Role of Endoplasmic Reticulum Calcium Disequilibria in the Mechanism of Homocysteine-Induced ER Stress

Our laboratory demonstrated that hyperhomocysteinemia accelerates atherosclerosis in mouse models through ER stress and activation of the unfolded protein response (UPR). In this study, we tested the hypothesis that homocysteine-induced ER stress may arise from ER-Ca²⁺ disequilibria. We found that homocysteine-induced cytosolic Ca²⁺ transients in T24/83 cells and human aortic smooth muscle cells (HASMCs). These calcium effects occurred at concentrations of homocysteine in the external medium (1–5 mM) that increase intracellular homocysteine in these cell types. Prolonged homocysteine treatment (5 h) at these exogenous concentrations reduced ER-Ca²⁺ emptying evoked by thapsigargin. However, these homocysteine-induced effects on ER-Ca²⁺ emptying were of a much smaller magnitude than those evoked by A23187 or thapsigargin (ER stressors known to induce ER stress through ER-Ca²⁺ depletion). T24/83 cells stably overexpressing the Ca²⁺-binding ER chaperone GRP78 showed diminished cytosolic Ca²⁺ transients induced by homocysteine and reduced ER-Ca²⁺ emptying evoked by thapsigargin. Prevention of the homocysteine-induced UPR by cycloheximide pretreatment normalized GRP78 expression and ER-Ca²⁺ emptying evoked by thapsigargin. These results are inconsistent with a mechanism of ER stress induction by homocysteine through ER-Ca²⁺ depletion.

INFORMATION GIVEN:

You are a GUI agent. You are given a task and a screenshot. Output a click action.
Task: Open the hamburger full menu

==

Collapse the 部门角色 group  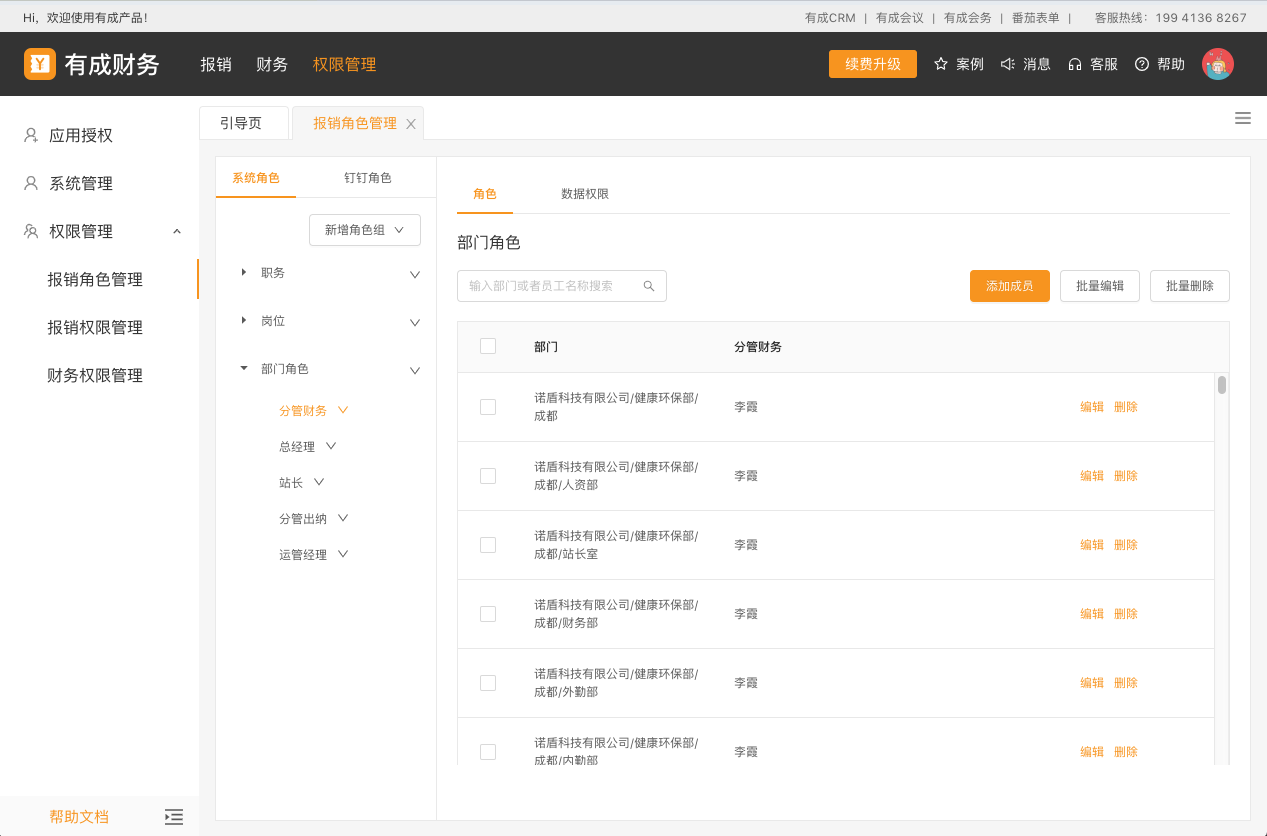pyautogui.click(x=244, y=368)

* * *

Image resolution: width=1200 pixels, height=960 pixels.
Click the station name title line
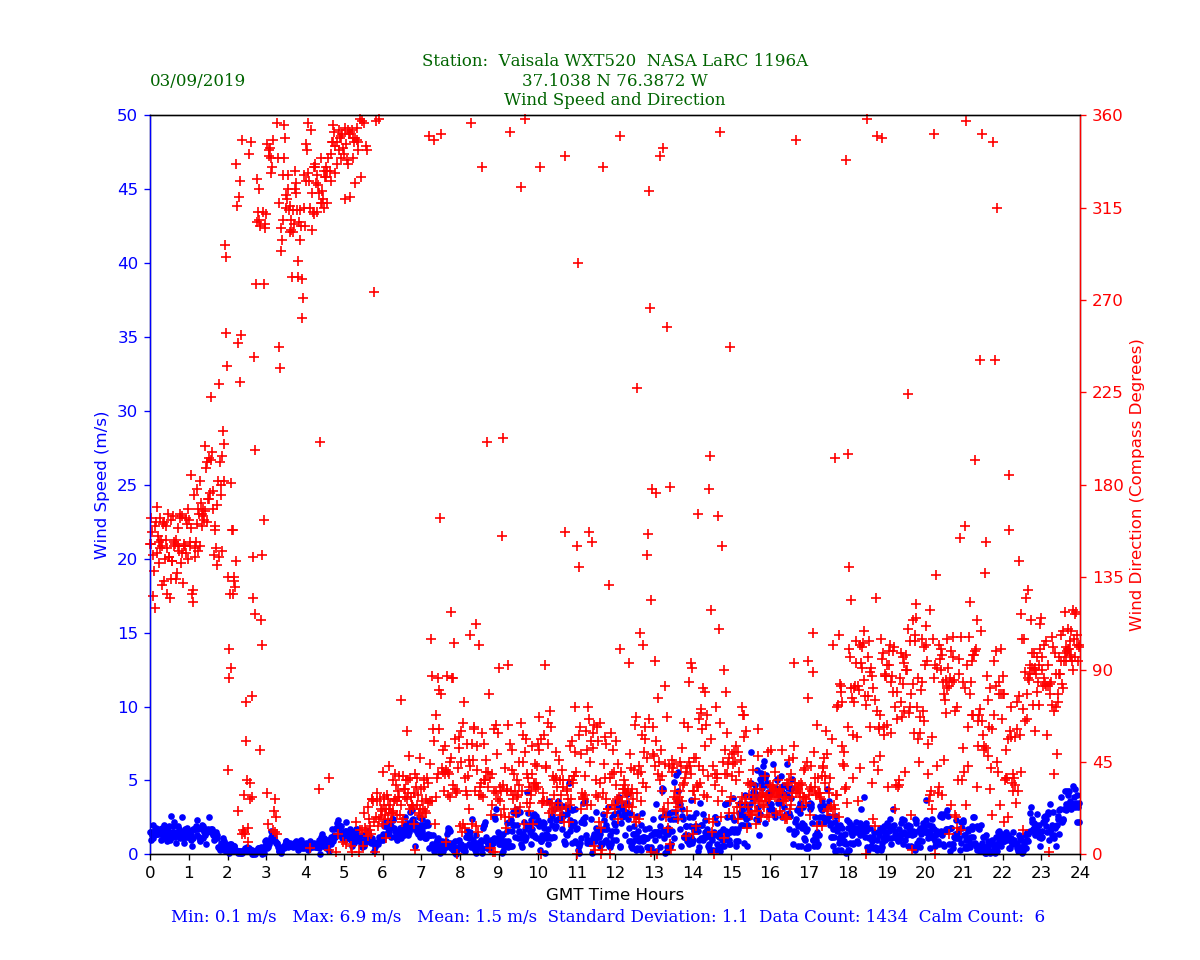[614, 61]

HOW TO COMPLETE THIS TASK: List every compound that the abstract on homocysteine-induced ER stress names as being added to or used to treat cells.

RESULT OF THIS EXERCISE: Homocysteine, thapsigargin, A23187, cycloheximide